下の腸骨圧迫テストの文章にある「腸骨圧迫テストは仙腸関節に機能障害があるかどうかを調べる検査方法です。」という一文を英語に訳す。

-------- 読解用の文章

腸骨圧迫テスト(Iliac compression test)
目的
腸骨圧迫テストは仙腸関節に機能障害があるかどうかを調べる検査方法です。
特にカイロプラクティックの分野では仙腸関節の機能障害は重視されますが、医療機関では仙腸関節の機能障害は軽視されることが多いようです。
このテストにより、わずかな抵抗でも患者さんが痛がるようなら腸骨を骨折してしまっていることが疑われます。
実施方法
1. 患側が上向きになるように患者さんを側臥位(横向き)にさせます。
2. 検者は患者さんの後方に立ち、患者さんの腸骨の腸骨稜あたりをコンタクトします。
3. 検者はベットに向かって(直下)ゆっくりと圧迫を加えます。
4. 同様に反対側も実施します。
結果の評価
テスト中、仙腸関節部分に痛みが伴えば陽性反応で、仙腸関節の捻挫や脱臼、炎症などの病理があと疑われます。
もし、わずかな力で実施しても患者さんがとても痛がるようなら腸骨が骨折している可能性もあります。
腸骨の骨折は主に転倒した際に直接腸骨を打撲したことが原因となることが多いようです。
腸骨の骨折の診断は画像検査が必要になりますが、通常の骨盤撮影の仕方だと腸骨の骨折を見逃す場合もあります。
参考
仙腸関節は他の関節とは異なり、非常に可動域の少ない関節として知られています。
しかし、仙腸関節に問題があると股関節の屈曲、伸展動作がスムーズに行うことができなくなるため、『足を持ち上げる』『歩く』『走る』などといった日常生活動作に大きく影響を及ぼします。

----------------
-------- 提供された記録

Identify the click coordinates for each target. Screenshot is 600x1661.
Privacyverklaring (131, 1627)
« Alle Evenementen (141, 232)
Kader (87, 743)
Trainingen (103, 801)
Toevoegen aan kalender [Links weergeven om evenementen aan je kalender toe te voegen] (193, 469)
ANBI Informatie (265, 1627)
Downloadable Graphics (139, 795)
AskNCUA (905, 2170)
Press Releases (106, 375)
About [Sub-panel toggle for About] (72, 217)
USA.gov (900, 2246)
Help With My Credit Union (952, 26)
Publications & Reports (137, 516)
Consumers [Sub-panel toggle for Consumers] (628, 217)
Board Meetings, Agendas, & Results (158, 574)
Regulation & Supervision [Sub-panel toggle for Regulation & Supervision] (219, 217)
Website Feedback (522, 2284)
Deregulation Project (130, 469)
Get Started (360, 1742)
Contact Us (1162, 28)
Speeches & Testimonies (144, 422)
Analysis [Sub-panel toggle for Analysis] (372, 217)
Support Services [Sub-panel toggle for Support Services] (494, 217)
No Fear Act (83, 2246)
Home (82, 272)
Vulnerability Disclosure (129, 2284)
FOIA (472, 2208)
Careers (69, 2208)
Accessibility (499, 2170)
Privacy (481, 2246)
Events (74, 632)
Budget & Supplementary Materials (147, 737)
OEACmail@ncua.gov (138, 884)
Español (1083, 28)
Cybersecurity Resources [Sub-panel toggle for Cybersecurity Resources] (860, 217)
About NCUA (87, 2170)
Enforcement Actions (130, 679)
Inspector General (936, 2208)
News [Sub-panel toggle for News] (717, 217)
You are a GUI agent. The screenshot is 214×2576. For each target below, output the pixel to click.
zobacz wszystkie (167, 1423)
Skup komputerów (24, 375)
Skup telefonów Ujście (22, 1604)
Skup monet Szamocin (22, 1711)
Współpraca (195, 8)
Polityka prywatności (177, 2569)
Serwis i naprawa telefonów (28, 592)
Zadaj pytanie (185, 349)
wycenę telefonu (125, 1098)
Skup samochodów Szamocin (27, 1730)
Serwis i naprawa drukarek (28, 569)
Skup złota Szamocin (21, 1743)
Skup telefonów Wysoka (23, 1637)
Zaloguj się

----------------

課題の結果> The iliac compression test is an examination method for determining whether there is a dysfunction in the sacroiliac joint.